Entah bagaimana aku harus mengingatmu melalui kata, saudaraku. Persaudaraan di jalanan di bumi Makassar bukanlah diumbar melalui kata, tapi melalui sikap dan perbuatan, “Sakitmu sakitku dan demikian pula sebaliknya!” Dan ketika engkau berpamitan “pulang” duluan tepat sebulan lalu, 2 September 2011, aku merasa sangat sedih dan sunyi.
Sepenggal pernyataan kawan kita Yusran pun aku modifikasi sedikit untuk melukiskan rasaku. “Aku merasa sebagian diriku ikut pergi.”

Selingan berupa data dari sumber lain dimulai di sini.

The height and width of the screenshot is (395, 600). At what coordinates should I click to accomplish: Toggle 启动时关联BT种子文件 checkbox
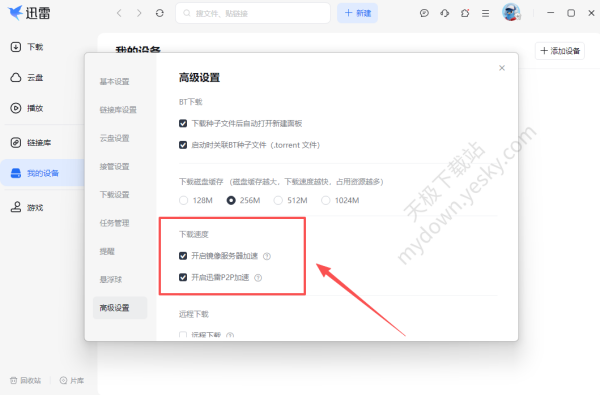[183, 145]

Kala ayahku pergi, aku sedih karena merasa belum jadi anak yang baik dan berbakti. Kala anakku yang kedua keguguran, aku sedih dan sempat murka pada Allah SWT. Ujarku kala itu, “Ya Allah, mengapa engkau merenggut anakku, apakah aku belum pantas menjadi orang tua yang baik untuknya!”
Kala momen kedua itu, aku sedih, marah, gusar, dan akhirnya ikhlas. Dan ketika kabar “kepulanganmu” wahai saudaraku sampai di telingaku tepat sebulan lalu, aku merasa sebagian diriku ikut pergi seperti kata Yusran. Aku tiba-tiba merasa lebih ikhlas menjalani hidup dan konsekuensinya. Kau telah mengajarku untuk lebih lapang, aku rasa ini pesan dan pembelajaran terakhirmu untukku, saudaraku.
Pabuaran, Tiga Oktober 2011
Memoriku berangkat ke masa prosesi opspek. Kala itu aku belum tercerahkan, kepalan tangan dan tendangan adalah jalan keluar menyelesaikan masalah. Meski tidak tiap hari aku menjadi lelaki petarung, terkadang rasa gentar bahkan takut pun datang menjangkiti, tapi tidak untuk mengendap selamanya dan menjadi paradigma. “Aku laki-laki dan harus berkelahi!”
Suatu waktu, aku berteriak di taman belakang gedung FIS VIII kampus, tempat kita menjalani prosesi penyiksaan dari para manusia yang lebih dahulu beratribut anggota Kosmik. “Woi, siapa yang ambil bajuku, telaso!” teriakku lantang.
Dan seketika suara lainnya tak kalah lantang juga berseru tegas. “Kenapa memang, telaso?!” teriakmu saat itu.
Laksana dua ayam jago, kita langsung ingin saling melompati satu sama lain, sebelum teman-teman seangkatan datang melerai. “Janganlah, ini khan masih opspek!” entah siapa yang berseru kala itu meredakan percikan api di hati dan kepalan tangan kita.
Pertarungan pun tertunda.
Hari Terakhir Prosesi Opspek
Entah tanggal berapa dan hari apa saat itu, yang jelas prosesi opspek biadab itu akhirnya selesai. Aku hanya terdiam termangu seorang diri di antara ratusan mahasiswa baru yang bergembira telah melalui sesi penyambutan tersebut.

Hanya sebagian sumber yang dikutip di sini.